On Jan. 26, the New Trio, a rising threesome of pianist Julio Elizalde, violinist Andrew Wan and cellist Patrick Jee, performs an all-Russian program of trios by Rachmaninov, Shostakovich and Tchaikovsky; Elizalde returns Feb. 16 as accompanist for the young Taiwan-born Australian violinist Ray Chen, winner of the Queen Elisabeth Competition in 2009; the program has not been chosen (a hint may be available in the recitals he and Elizalde are giving currently, which feature pieces by Bach, Mozart, Prokofiev and Pablo de Sarasate).
The great American pianist Richard Goode returns to South Florida on March 16 for a Sunday Afternoons recital, and while his program has not been announced either, his current series of recitals includes sonatas by Haydn, Mozart and Beethoven, the kind of core German repertory in which Goode is peerless.

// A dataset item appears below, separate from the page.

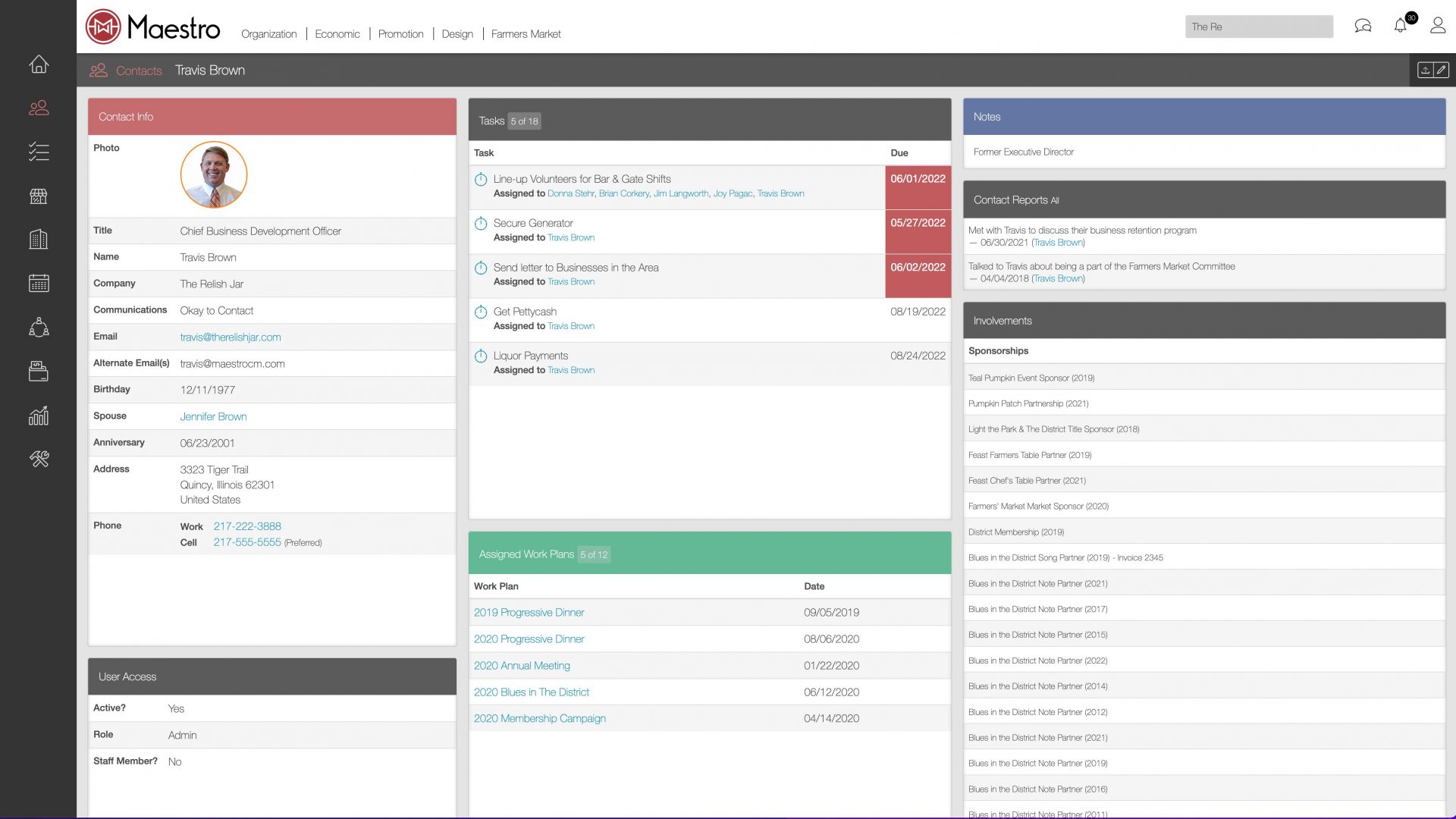Open the bar chart reports icon
Image resolution: width=1456 pixels, height=819 pixels.
click(x=39, y=416)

The series closes May 18 with the South Florida debut of the American mezzo-soprano Isabel Leonard, who has made a sensational name for herself with performances at Britain’s Glyndebourne Festival and at the Metropolitan Opera in New York, where she sang Miranda in Thomas Adès’ opera The Tempest last season, and will be singing Mozart’s Cosi fan Tutte for that company later this month. Her recital selections, also unannounced as of yet, will be accompanied by the Romanian pianist Vlad Iftinca, a staff pianist at the Met. Their recital earlier this year at Zankel Hall featured Spanish and American art songs.
Tickets for the Sunday Afternoons series are $35; more information can be had by visiting sundaymusicals.org or calling 305-271-7150.